Barack Obama has had various positions of authority, but as near as I can see he's never been held accountable for accomplishing anything, or even staked his personal reputation on the attempt. Today is no exception. By now, he's been the de facto leader of the Democratic Party for almost six months and his voice carries all the power of Marcel Marceau. John McCain has an innate feel for the exercise of leadership, but poor judgment for its end. Ie, he knows how to overcome inertia and rationalization for a common purpose, but he doesn't know what the common purpose is.
Today, John McCain suspended his campaign and is going to Washington to participate in the bailout debate. This has been characterized by many as a stunt, and that's certainly a legitimate pov. But I can almost guarantee that it's not a stunt in McCain's mind, but a real statement of priorities. For the sake of the economy, this might be good or bad. It's easy for me to envision the scenario where McCain builds a legislative consensus where there otherwise wouldn't be one. But the resulting bill might be your typical Congressional hodgepodge we'd have been better off without.
Fwiw, the lay of the land is changing so quickly, I don't know what we want to happen. I still expect some sort of intervention to happen, but it looks a lot less urgent now than it did a few days ago, which is a very good thing in my book.

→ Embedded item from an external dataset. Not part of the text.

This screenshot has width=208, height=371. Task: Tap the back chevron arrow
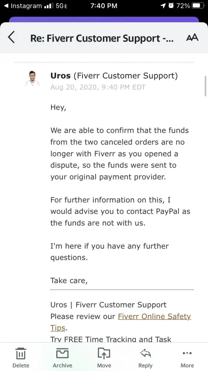click(x=11, y=37)
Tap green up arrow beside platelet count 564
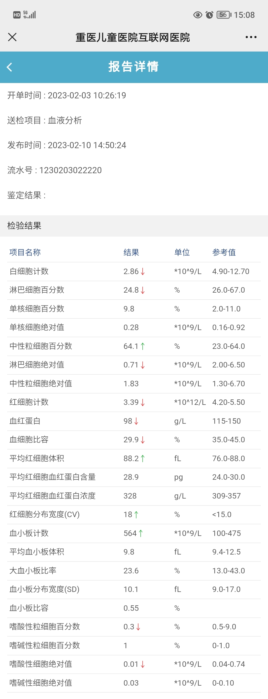Viewport: 268px width, 699px height. pyautogui.click(x=141, y=533)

If I had my druthers, here's the framework I'd use. Come up with criteria for a reasonable dividing line between "healthy" banks who we think can survive without an intervention. Figure out what the current market liquidation price of the various sorts of bad paper is, and have the Treasury bid at a small to medium-sized premium to that price, ie, well below the hold-to-maturity price Sec. Paulson has been talking about. Then, use the regulatory power of the government to force the "unhealthy" banks to clear out all their bad paper, either to the government or to somebody else. For many of them, this will not give them enough capital to continue operations. For those, we handle like an ordinary bank failure, ie, inject enough capital into it for a healthy bank to take over. Finally streamline the process of chartering new banks with new capital, perhaps allowing them to operate in a looser regulatory environment for a while. That should be okay, we know they're not carrying bad paper.
This approach would solve the moral hazard problem and be the best for the taxpayer. It avoids demagoguery and blame games. On the downside we're left hoping we're using enough club to get the job done. On that score, today at least, I think we just have to take our chances. From what I've seen, there is no magic bullet where we're guaranteed to get out of the mess if we give the Treasury X number of dollars worth of spending authority.
Like anyone else, my view on this might be completely different tomorrow.